(DOCUMENT SECTION begins)

This creates more open reviews that improve employee morale.

Performance Management Strategy  #4 – Define Rating Scales

Most performance reviews have rating scales attached. For example, you may ask managers to rate employees on a scale of 1 to 5 on different aspects of their work.

Rating scales provide an at-a-glance means of analysing an employee’s performance. But they mean very little if you don’t define the scale itself.

performance management strategies,great managersDefine what each level of the scale means. Don’t let managers assume that a 3 means average performance. Instead, define the 3 as something more usable.

For example, you could define a 3 out of 5 as the following:

“The employee meets our performance expectations. This means they achieve the expected results in relation to the employee’s role”.

This tells managers that a 3 means the employee is performing as the role requires them to. But it also shows that there’s room for improvement. The employee isn’t going above and beyond to contribute more to the organisation. As a result, the manager may recognise that they could do more to motivate that employee.

The type of scale you use doesn’t matter. A numbered scale works as well as a grading scale. What matters is what the scale actually means in relation to employee performance. Ensure your scale becomes a vital part of your performance management strategy.

Performance Management Strategy #5 – Emphasise a Focus on the Positives

There’s an old performance management technique known as the “feedback sandwich”.

It involves providing a piece of positive feedback, followed by negative. You then follow this with another positive comment.

On the surface, it seems like it should work. You’re offering more positive feedback than negative, which should improve morale. You’re also covering the things that the employee needs to do to improve.

But there’s a problem.

Performance Management Strategies

Employees tend to focus on the negatives during their reviews. Once you’ve offered negative feedback, the positive that follows gets lost. People are still too stuck on the negative.

But you need to focus on the negatives too, so what do you do?

The answer is still staying positive. It comes down to how your managers frame their negative feedback. If they only tell employees about something that’s not right, they won’t get a good reaction.

 

Instead, train your managers to focus on the positive steps the employee needs to take to improve. This takes the focus away from the negative issue. Better yet, it fixes the employee’s focus on the actions you need them to take.

(DOCUMENT SECTION ends)
(LISTED ENTRIES begins)

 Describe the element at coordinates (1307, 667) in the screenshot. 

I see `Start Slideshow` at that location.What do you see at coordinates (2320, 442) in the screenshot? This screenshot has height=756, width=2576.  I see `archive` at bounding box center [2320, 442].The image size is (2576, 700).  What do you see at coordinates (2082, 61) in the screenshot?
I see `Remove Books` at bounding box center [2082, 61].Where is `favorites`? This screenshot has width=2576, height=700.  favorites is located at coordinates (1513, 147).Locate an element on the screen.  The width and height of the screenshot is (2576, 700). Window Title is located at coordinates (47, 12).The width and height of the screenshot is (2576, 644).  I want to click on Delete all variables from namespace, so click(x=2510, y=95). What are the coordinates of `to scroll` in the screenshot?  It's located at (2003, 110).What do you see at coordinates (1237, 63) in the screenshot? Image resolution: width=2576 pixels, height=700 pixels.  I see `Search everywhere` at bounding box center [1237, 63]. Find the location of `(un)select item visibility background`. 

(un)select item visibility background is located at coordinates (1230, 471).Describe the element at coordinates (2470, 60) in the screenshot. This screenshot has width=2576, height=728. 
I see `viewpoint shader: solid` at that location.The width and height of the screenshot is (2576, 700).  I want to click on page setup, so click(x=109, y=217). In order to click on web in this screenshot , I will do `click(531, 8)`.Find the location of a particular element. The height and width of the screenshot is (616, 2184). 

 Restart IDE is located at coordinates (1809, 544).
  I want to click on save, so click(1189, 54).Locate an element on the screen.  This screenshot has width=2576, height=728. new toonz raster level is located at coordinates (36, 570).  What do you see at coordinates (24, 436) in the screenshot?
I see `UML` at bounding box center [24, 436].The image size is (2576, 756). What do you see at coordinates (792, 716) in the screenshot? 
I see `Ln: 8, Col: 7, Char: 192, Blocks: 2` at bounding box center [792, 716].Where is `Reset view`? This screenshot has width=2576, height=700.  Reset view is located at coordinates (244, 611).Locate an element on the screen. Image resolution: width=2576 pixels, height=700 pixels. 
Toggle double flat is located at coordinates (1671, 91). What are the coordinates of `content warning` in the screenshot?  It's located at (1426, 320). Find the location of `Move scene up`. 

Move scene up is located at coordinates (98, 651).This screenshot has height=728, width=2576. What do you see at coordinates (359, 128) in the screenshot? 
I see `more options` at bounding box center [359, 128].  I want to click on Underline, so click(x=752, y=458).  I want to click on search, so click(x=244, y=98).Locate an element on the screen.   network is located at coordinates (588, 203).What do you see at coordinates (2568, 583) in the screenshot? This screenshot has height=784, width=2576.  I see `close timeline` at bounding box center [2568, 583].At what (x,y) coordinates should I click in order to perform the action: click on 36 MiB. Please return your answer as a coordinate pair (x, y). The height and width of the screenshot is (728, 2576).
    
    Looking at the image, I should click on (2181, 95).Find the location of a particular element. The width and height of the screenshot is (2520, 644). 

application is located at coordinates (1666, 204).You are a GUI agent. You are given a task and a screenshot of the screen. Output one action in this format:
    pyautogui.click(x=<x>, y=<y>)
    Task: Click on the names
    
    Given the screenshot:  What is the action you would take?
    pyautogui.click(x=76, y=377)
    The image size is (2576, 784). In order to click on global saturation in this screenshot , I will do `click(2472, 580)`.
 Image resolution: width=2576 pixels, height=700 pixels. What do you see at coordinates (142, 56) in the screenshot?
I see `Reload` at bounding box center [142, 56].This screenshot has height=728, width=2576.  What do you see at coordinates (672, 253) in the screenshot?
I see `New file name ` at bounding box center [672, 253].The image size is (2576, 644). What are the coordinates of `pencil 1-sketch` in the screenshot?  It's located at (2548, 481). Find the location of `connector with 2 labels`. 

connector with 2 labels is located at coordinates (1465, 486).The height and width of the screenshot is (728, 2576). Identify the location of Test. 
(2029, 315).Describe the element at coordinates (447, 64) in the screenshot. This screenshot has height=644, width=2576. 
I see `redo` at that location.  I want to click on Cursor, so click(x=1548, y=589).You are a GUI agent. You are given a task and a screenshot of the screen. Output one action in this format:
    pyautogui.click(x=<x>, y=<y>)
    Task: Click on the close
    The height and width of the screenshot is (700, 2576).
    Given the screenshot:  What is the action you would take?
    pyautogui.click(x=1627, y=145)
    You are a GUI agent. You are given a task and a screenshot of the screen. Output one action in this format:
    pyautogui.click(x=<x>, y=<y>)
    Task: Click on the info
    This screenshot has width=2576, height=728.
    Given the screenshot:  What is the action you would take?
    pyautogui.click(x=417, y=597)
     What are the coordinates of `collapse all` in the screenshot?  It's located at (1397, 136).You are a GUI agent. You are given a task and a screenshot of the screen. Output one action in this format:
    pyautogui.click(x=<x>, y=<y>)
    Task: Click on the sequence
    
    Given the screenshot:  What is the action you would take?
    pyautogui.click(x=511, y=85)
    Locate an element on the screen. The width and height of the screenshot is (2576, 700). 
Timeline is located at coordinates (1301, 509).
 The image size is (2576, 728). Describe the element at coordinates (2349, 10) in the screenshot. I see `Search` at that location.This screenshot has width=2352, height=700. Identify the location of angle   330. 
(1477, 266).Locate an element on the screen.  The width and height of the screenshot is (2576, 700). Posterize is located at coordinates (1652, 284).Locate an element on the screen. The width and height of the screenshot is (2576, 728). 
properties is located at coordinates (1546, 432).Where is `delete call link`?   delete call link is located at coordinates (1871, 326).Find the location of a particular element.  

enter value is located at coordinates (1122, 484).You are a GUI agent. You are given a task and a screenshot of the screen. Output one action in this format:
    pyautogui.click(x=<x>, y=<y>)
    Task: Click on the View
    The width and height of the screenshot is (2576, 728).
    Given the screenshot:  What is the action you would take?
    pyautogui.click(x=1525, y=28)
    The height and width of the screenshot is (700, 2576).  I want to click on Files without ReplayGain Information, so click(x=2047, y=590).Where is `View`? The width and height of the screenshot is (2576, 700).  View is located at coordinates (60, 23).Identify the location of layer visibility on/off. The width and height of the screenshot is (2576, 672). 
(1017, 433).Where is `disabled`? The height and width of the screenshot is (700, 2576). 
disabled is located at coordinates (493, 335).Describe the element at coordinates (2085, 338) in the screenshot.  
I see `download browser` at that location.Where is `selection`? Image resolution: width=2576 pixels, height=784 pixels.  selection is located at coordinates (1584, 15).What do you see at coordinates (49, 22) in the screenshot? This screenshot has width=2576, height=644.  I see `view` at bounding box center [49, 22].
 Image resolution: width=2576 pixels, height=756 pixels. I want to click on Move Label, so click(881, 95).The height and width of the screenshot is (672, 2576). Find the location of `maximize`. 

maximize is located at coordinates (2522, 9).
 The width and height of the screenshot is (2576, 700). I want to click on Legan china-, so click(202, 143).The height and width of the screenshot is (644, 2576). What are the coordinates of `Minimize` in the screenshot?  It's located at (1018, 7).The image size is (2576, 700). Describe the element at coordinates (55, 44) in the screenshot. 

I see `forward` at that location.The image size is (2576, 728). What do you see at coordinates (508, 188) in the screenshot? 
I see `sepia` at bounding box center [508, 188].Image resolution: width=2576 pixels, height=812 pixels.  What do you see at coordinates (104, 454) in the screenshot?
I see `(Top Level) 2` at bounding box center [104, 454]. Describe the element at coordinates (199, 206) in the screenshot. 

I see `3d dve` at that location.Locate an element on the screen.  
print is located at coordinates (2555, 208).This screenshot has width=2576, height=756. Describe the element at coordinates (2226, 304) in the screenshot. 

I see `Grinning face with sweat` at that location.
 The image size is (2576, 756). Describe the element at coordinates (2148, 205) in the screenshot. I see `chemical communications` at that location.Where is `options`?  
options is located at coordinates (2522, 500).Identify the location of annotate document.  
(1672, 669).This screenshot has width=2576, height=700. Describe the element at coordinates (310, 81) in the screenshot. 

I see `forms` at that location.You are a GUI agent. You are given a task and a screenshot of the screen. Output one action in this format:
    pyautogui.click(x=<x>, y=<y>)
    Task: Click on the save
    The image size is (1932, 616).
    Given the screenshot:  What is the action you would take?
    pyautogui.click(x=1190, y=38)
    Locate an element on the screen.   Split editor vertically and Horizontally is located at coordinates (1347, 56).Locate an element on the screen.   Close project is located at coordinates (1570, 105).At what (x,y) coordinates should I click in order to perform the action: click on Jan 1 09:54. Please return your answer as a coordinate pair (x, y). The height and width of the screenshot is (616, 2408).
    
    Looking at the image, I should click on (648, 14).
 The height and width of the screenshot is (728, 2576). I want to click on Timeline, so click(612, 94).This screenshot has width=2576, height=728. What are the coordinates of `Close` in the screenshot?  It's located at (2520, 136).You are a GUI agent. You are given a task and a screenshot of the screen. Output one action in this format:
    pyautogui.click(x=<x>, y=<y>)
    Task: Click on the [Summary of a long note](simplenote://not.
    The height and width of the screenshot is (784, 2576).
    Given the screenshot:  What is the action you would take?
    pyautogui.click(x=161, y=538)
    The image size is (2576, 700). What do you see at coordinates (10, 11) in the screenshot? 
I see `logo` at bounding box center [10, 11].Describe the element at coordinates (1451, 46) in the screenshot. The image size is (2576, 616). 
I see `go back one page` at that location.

(LISTED ENTRIES ends)

* WHAT YOU HAVE TO DO
Continue the article on performance management strategies, picking up right after its last sentence.

* THE ANSWER
Help your managers to spin negative feedback into positive reactions.

Performance Management Strategy #6 – Review Your Reviewers

You’re responsible for reviewing the performance of your managers. How you work with them influences how they review their team members. As a result, your performance reviews set an example for how the system should work.

Hold reviews in the manner that you want your managers to hold theirs. Stick to the strategies in this list to emphasise their importance.

It’s also worth doing some role-reversal. Have your managers lead review sessions with you as the employee. This allows you to figure out if they’ve actually adopted these strategies. It also allows you to point out issues that they need to work on.

As with any business process, constant review and analysis lead to better results. You may even pick up some new ideas from your managers during these sessions.

The Final Word

That’s our performance management strategies list for performance reviews. Follow it and you’ll come away with some key performance management strategies to implement.

Here’s what should form the backbone of your performance management strategy:

  • Reinforce the organisation’s vision to ensure managers do the same in their reviews
  • Highlight the importance of providing regular feedback to employees
  • Encourage two-way communication to avoid the lecture format
  • Add definitions to any rating systems that you use
  • Keep the focus on positive actions, even when dealing with employee negatives
  • Always review and analyse your performance reviews

Implementing the right performance management strategies for managers and supervisors leads to better results.

And remember, a great manager can DOUBLE the capacity of their people.